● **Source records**
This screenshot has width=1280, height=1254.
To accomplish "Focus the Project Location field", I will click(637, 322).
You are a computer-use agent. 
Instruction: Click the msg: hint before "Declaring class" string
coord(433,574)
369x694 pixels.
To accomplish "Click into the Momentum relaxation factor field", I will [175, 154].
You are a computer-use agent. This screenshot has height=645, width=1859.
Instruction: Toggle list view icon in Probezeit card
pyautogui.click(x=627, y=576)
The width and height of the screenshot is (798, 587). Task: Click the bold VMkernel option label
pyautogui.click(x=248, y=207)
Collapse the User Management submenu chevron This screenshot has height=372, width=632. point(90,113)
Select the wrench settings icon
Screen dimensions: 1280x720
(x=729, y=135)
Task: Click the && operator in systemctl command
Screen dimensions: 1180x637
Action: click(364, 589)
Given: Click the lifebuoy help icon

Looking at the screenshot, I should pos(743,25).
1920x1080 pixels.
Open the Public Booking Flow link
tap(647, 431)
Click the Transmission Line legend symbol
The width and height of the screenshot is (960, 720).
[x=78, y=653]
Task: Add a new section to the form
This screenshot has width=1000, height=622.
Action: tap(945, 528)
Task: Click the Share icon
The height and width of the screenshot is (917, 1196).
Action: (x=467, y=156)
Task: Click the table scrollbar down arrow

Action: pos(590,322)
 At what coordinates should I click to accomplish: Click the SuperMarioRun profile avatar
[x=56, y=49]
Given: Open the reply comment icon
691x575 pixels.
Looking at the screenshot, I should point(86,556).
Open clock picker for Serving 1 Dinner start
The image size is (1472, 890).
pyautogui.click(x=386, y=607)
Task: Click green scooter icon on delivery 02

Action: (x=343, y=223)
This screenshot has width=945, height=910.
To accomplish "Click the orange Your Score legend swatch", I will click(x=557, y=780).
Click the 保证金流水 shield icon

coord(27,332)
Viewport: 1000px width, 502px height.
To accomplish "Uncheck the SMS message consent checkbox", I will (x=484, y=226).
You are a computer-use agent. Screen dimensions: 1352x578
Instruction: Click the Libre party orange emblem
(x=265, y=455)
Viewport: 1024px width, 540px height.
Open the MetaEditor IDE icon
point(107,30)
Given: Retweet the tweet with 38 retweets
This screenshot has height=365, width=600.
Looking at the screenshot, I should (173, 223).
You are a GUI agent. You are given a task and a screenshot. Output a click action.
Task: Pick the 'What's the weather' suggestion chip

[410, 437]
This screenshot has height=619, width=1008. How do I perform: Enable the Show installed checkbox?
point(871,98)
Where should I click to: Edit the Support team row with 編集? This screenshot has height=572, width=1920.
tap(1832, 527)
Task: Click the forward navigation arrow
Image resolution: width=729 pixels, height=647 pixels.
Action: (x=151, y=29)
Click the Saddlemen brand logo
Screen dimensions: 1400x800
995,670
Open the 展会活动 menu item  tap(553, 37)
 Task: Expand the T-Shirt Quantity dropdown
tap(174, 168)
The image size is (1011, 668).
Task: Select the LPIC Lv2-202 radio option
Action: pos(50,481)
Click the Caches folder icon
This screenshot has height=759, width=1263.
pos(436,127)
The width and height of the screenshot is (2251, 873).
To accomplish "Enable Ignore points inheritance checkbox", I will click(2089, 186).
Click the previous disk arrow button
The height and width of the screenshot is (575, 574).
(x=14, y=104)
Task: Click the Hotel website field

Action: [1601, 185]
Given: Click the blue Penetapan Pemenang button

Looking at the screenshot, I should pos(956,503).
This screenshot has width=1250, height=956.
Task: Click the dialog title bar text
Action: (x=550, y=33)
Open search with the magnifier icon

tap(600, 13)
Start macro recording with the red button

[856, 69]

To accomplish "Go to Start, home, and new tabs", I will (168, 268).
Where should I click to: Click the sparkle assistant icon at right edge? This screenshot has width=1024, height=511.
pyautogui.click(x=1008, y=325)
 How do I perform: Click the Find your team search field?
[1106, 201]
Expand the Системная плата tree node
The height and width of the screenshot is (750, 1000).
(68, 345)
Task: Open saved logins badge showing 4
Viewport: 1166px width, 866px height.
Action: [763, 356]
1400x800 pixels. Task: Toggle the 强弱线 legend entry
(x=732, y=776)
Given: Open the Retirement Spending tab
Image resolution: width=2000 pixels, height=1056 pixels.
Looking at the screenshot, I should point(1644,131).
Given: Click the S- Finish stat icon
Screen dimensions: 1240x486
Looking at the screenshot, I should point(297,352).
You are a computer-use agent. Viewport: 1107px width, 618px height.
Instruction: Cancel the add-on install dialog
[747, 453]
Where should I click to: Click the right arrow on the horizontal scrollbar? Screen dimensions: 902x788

● **TASK GOAL**
The entries above hold the needed span. Transcribe exactly the lines from the one with "369x694 pixels." to the one with "1920x1080 pixels.", both included.

● **ANSWER SECTION**
369x694 pixels.
To accomplish "Click into the Momentum relaxation factor field", I will [175, 154].
You are a computer-use agent. This screenshot has height=645, width=1859.
Instruction: Toggle list view icon in Probezeit card
pyautogui.click(x=627, y=576)
The width and height of the screenshot is (798, 587). Task: Click the bold VMkernel option label
pyautogui.click(x=248, y=207)
Collapse the User Management submenu chevron This screenshot has height=372, width=632. point(90,113)
Select the wrench settings icon
Screen dimensions: 1280x720
(x=729, y=135)
Task: Click the && operator in systemctl command
Screen dimensions: 1180x637
Action: click(364, 589)
Given: Click the lifebuoy help icon

Looking at the screenshot, I should pos(743,25).
1920x1080 pixels.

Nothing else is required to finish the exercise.